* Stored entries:
--------------------
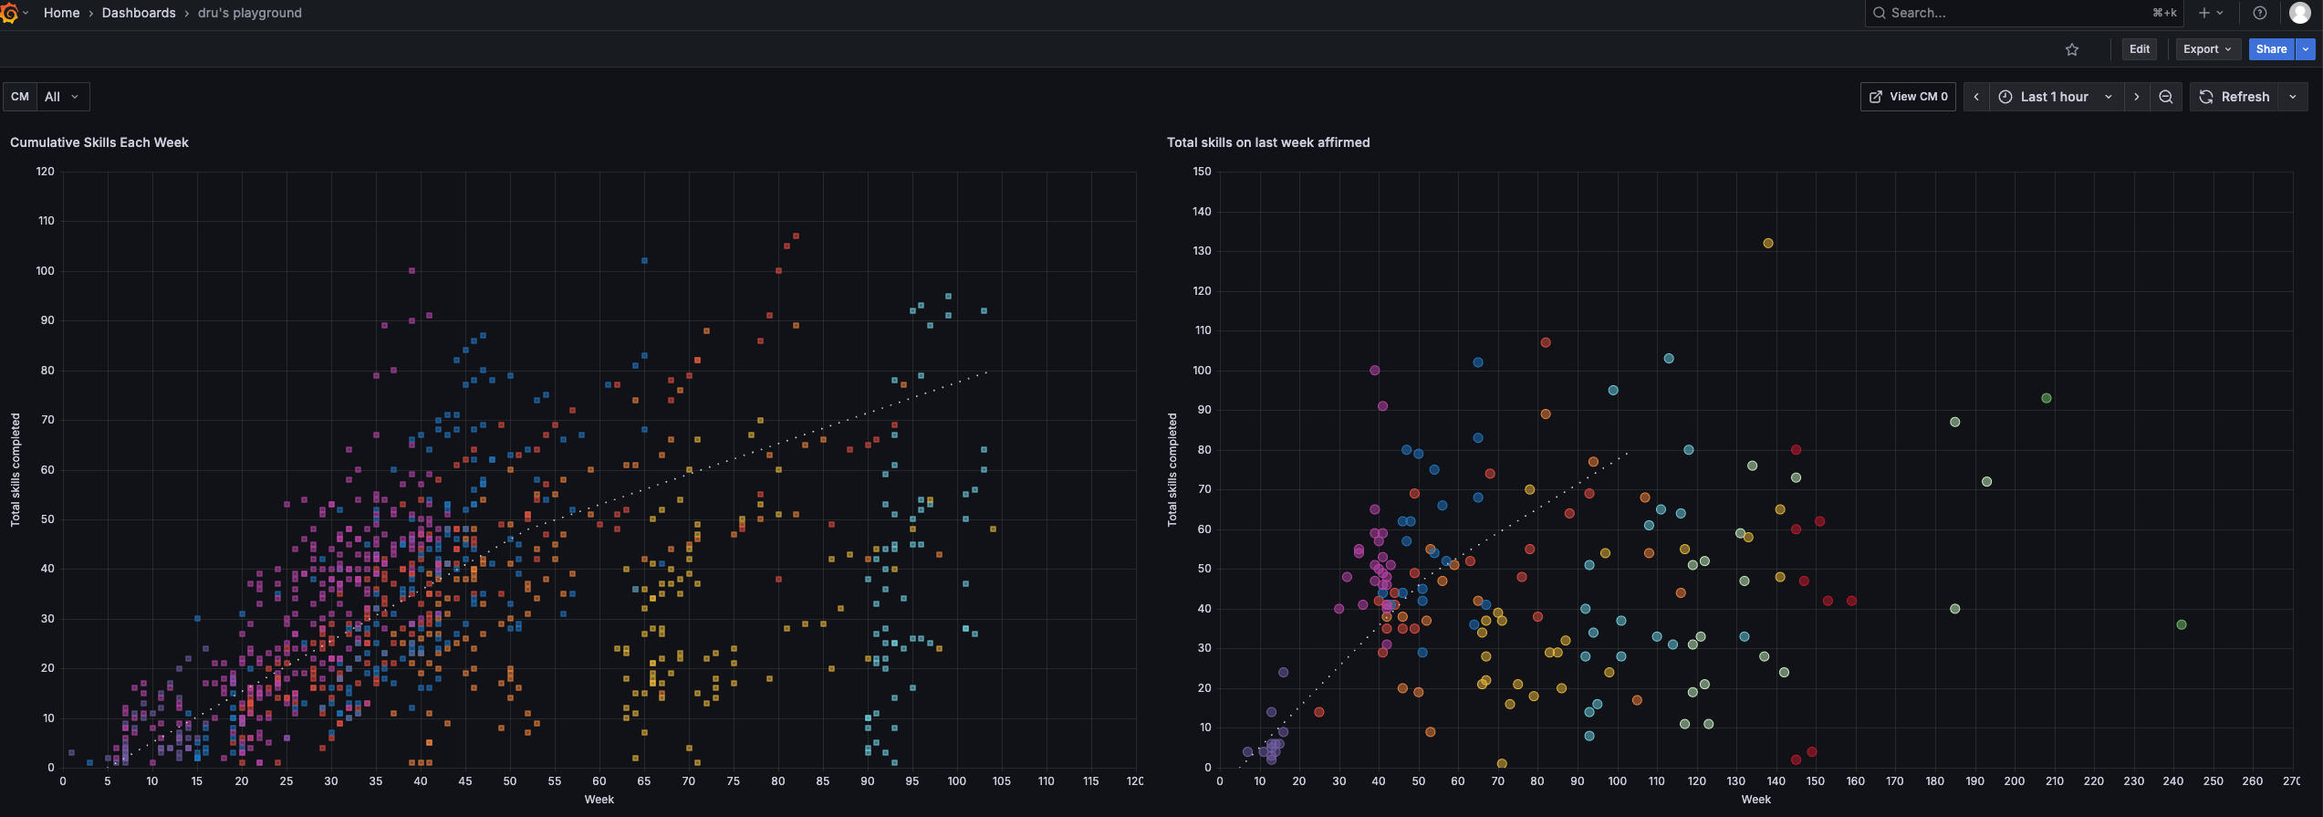Screen dimensions: 2323x817
Task: Go to Home breadcrumb
Action: [x=61, y=13]
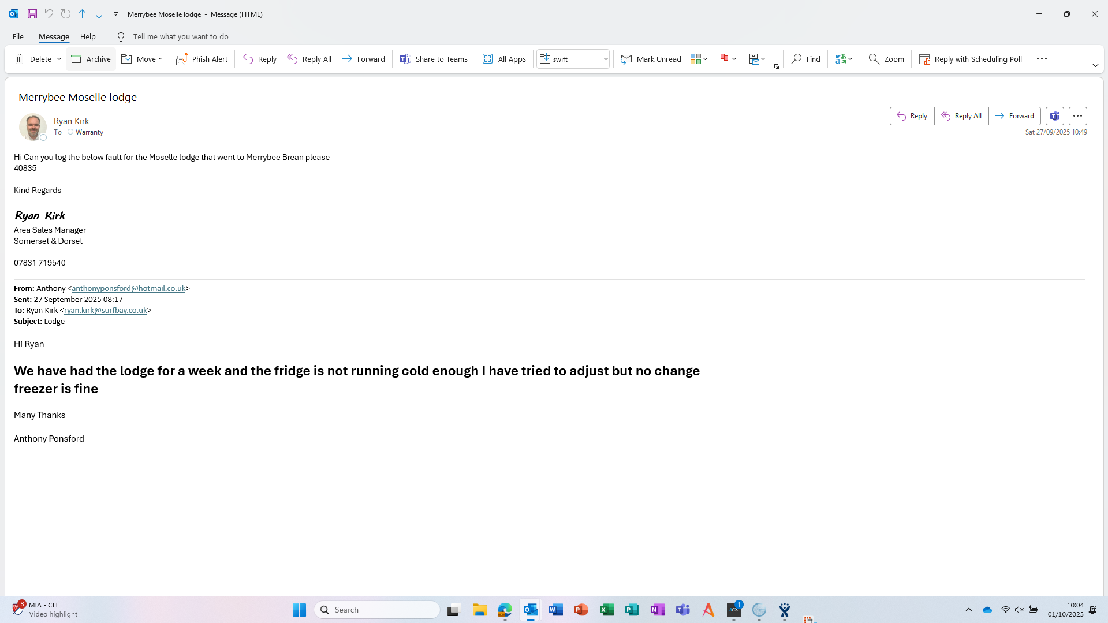This screenshot has height=623, width=1108.
Task: Click the Teams icon in message header
Action: [1054, 116]
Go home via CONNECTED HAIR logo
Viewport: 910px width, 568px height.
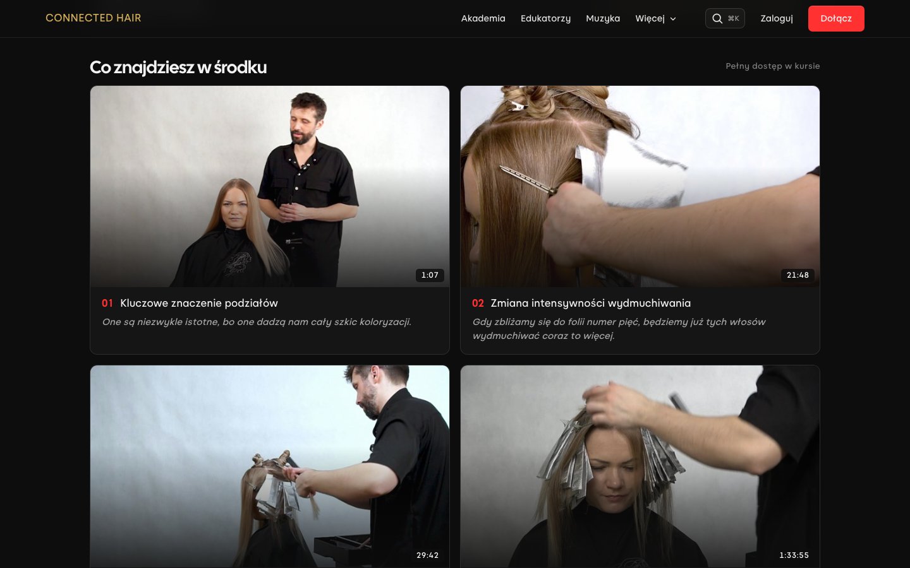point(94,18)
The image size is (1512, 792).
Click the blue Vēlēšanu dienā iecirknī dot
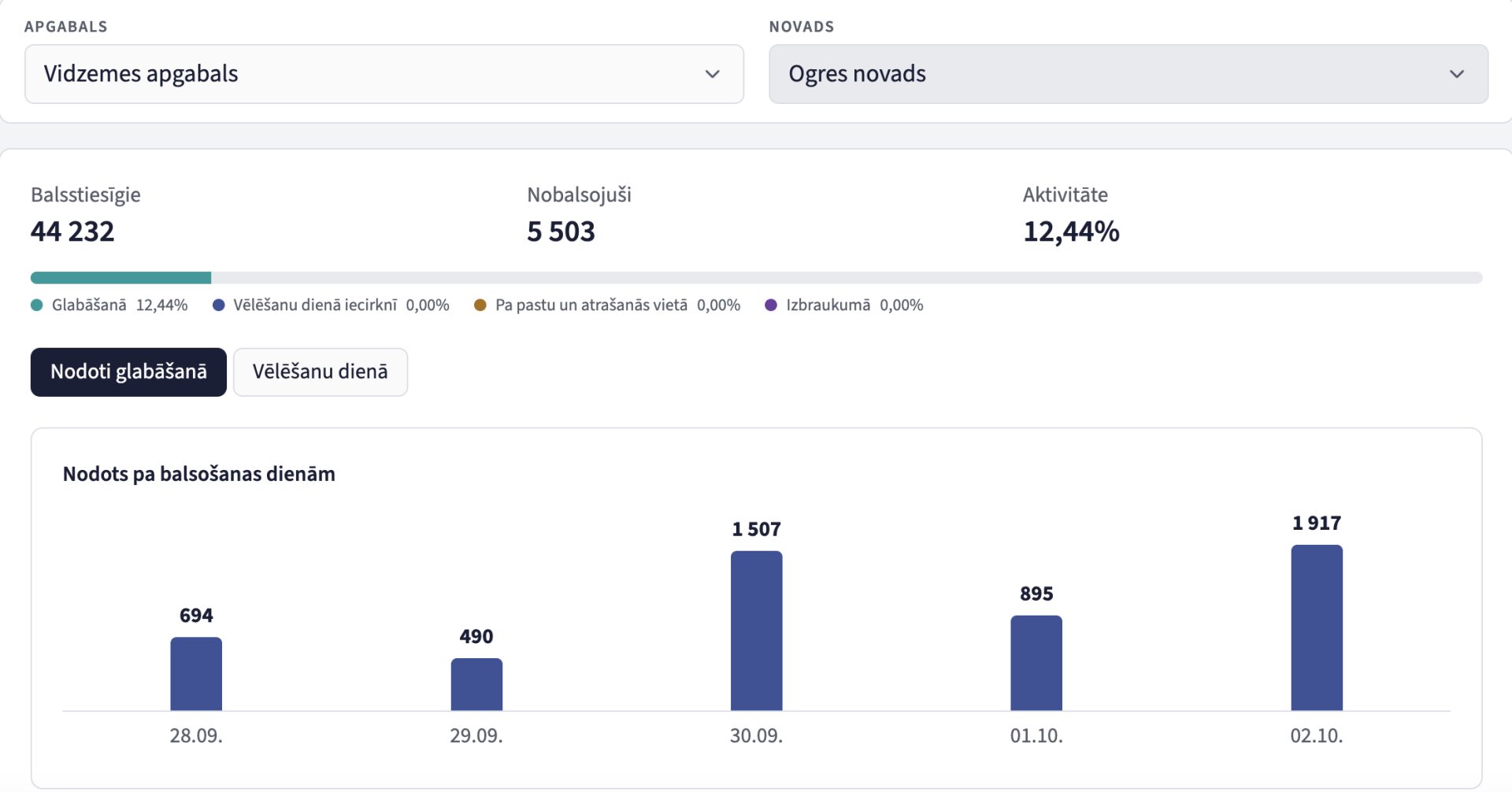[219, 305]
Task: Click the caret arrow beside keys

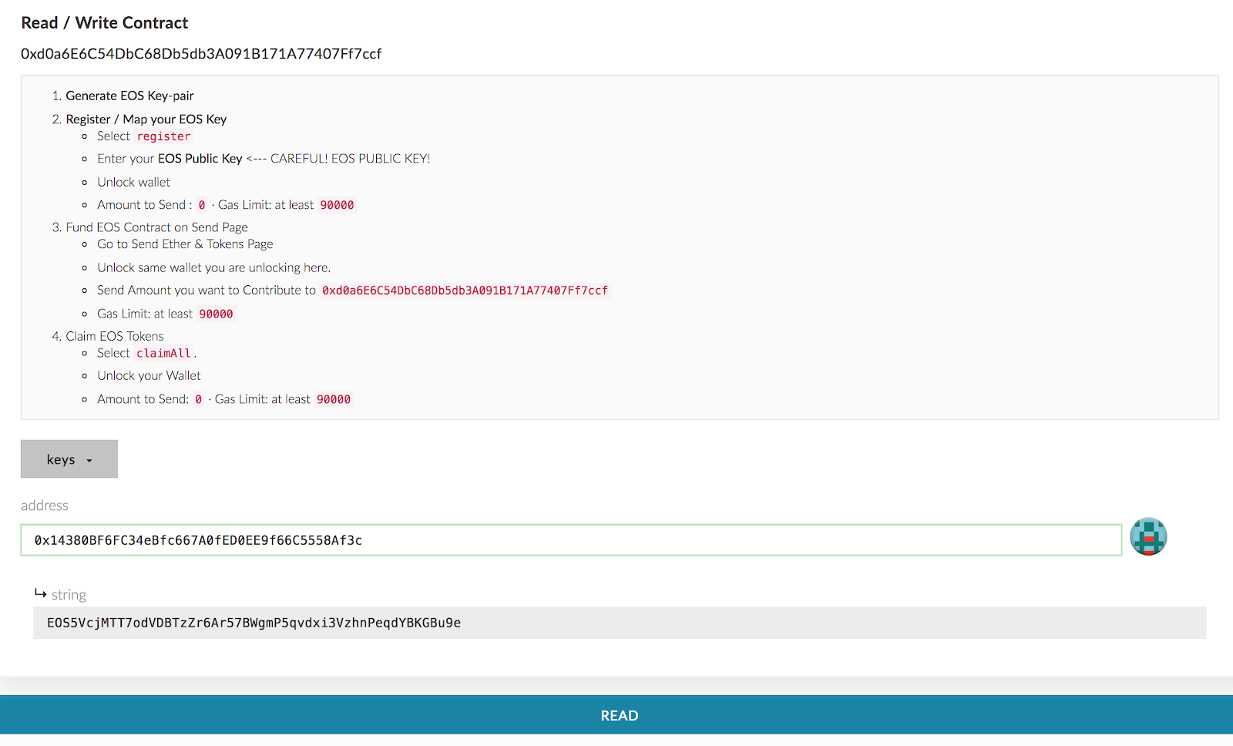Action: [89, 461]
--------------------
* INSTRUCTIONS TO FOLLOW:
An answer containing only the lines from the one holding "Go home via CONNECTED HAIR logo" through the close of the entries above, reproduced exactly and stripped of pictures, is expected.

* ANSWER TO THIS EXERCISE:
Go home via CONNECTED HAIR logo
Viewport: 910px width, 568px height.
point(94,18)
The image size is (1512, 792).
Click the blue Vēlēšanu dienā iecirknī dot
[219, 305]
Task: Click the caret arrow beside keys

Action: [89, 461]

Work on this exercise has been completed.